One of the largest factors in the extinction crisis is habitat loss caused by deforestation for farming, logging, livestock, etc. A large on-going UN-sponsored study into the economics of biodiversity suggests that deforestation alone costs the global economy $2-5 trillion each year. The “services” that forests and wetlands provide us for free will dwarf the economic crisis when we have to pay for them.

So maybe you don’t care about the disappearance of some obscure bugs or spotted owls, but when vast sums of your hard earned dollars are taken to build water purification systems, you might become an environmentalist after all…

07 January 2010

INDICATORS

7 January 2010

Seagulls attacking whales in Argentina, flooding on one side of Australia, fires on the other, whales beaching in New Zealand, octopi dying in Portugal, oil spill on the Yellow River, and Europe is in its worst freeze in 30 years… doesn’t take a rocket scientist to get the message that something is going on. But yet when our rocket scientists try to tell the meaning, we ignore them.

These portents indicate that the system that supports life on this planet is failing. You can hop on either side of the political bandwagon that makes you happy, but to ignore these indicators is just folly. Do we ignore them because acknowledgment would stipulate behavioral change, and rejection of some of the indulgences we lavish?

Yesterday, a Japanese whaling boat attacked and destroyed a Sea Shepard boat that was harassing them. Sea Shepherd is a valiant organization trying to save whales from slaughter that is publicised under the misnomer of "research." They will be branded as a “radical organization” in a continuation of the Orwellian tendency of the “liberal media” to label as “normal” those that are profiting by death and destruction, and “radical” those that are trying to prevent it.

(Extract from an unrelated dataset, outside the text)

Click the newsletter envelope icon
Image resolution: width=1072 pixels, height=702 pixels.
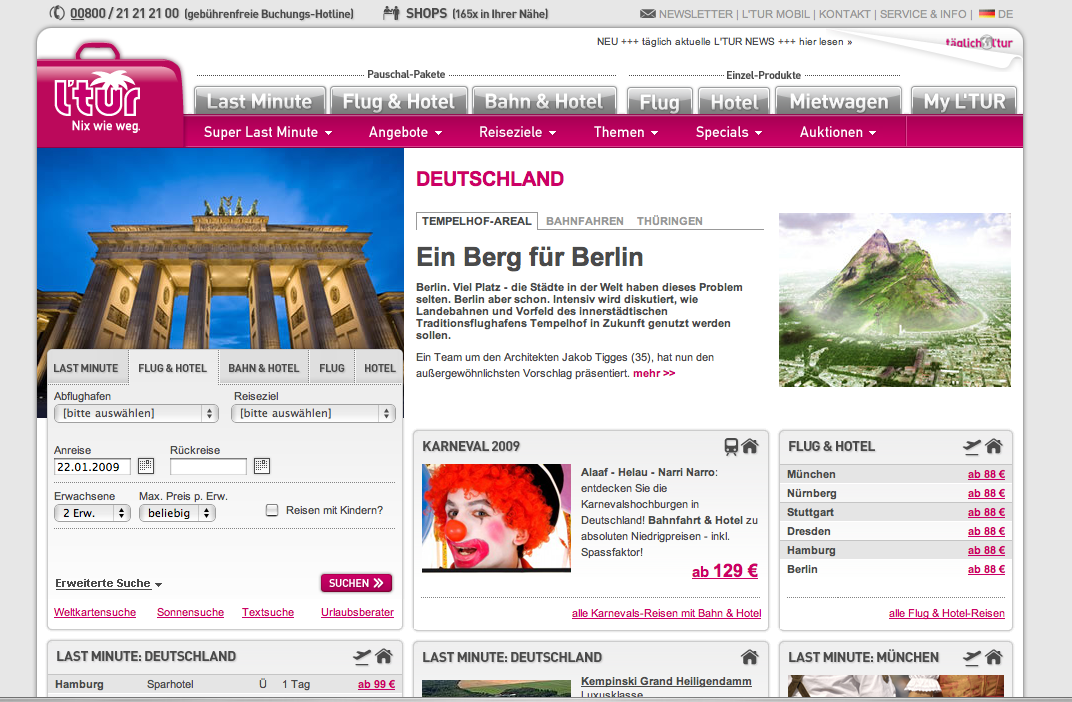(x=648, y=14)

More and more we are reminded of the ripple effect of our spending. One brand of toilet paper supports deforestation, climate change, habitat loss, etc, and another brand stimulates recycling, and sustainability. It’s that simple.

Turn off the lights when you leave the room.

04 January 2010

RESOLUTIONS

4 January 2010

A small ritual of writing down something to be discarded was performed at a New Year’s Eve party, the defenestrated being physical or metaphysical. Discarding predicates acquiring, which seems the logical place to start the remedy. Realizing the resource limitations and consumption consequences of our world is the first step to sustainability, and we each play a part.

Our toilet paper purchase decision determines the habitat consequences for wolves and bears and all wildlife down the food chain, including us. And let’s not even talk about the Chinese-made rubber duck.

The question is consciousness: most of us don’t want to think every decision through to the seventh generation consequence. And there is a large group that will never be convinced of our precarious situation, and to whom the very idea is a threat worthy of a call to arms. These we can’t change. But, most of us are willing to listen to reason when our children’s welfare is concerned.

In the modern world it’s hard to know which action has consequences. The answer is that they all do. The apple bought at the farmer’s market has a beneficial ripple effect from preventing sprawl to cutting carbon emissions.